From the entries below, copy every line that holds the word "will".

● ● ● ●

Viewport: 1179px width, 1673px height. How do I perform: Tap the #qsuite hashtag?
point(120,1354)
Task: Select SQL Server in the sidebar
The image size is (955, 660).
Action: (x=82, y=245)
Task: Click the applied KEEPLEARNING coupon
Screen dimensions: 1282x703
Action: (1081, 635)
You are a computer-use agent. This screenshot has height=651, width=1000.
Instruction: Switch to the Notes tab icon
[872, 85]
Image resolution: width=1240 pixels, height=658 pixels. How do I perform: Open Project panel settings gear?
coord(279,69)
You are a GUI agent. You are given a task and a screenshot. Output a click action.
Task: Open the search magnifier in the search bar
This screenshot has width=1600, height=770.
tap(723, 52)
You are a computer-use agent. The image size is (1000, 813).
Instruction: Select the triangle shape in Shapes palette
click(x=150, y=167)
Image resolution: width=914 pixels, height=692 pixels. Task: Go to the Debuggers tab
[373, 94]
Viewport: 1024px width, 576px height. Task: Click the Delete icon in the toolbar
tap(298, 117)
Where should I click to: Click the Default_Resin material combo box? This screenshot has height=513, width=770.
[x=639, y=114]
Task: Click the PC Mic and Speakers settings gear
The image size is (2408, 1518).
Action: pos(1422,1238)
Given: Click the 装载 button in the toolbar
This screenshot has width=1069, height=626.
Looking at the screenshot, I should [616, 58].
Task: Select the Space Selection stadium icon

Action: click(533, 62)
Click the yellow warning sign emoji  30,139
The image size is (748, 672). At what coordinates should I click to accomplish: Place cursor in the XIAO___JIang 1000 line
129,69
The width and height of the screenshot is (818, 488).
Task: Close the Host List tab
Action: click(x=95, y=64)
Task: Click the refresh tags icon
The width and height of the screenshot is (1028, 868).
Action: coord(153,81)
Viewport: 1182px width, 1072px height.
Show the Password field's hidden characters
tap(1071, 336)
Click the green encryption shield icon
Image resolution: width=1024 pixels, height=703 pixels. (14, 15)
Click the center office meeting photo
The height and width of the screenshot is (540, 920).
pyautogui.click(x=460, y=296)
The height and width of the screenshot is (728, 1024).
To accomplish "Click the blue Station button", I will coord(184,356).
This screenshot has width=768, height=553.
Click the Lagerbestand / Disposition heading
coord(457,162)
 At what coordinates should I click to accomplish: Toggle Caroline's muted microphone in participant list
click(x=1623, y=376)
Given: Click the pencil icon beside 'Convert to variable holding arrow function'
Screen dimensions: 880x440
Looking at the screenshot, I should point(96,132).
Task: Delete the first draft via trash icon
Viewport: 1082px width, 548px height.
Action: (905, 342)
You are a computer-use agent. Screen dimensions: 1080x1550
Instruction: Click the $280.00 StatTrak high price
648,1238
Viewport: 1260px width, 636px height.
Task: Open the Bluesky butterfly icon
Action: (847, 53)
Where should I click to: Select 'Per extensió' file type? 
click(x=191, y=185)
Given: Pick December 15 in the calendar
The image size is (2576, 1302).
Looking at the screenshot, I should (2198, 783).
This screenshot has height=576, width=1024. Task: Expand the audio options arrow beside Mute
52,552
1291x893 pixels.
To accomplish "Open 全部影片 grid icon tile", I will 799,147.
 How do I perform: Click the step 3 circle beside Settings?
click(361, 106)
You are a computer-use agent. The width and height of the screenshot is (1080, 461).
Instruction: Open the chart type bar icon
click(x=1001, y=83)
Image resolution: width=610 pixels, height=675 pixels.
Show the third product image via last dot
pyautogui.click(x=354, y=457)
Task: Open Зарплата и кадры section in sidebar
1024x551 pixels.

● ● ● ●

- Answer to the problem
To accomplish "Click the blue Station button", I will coord(184,356).
To accomplish "Open 全部影片 grid icon tile", I will 799,147.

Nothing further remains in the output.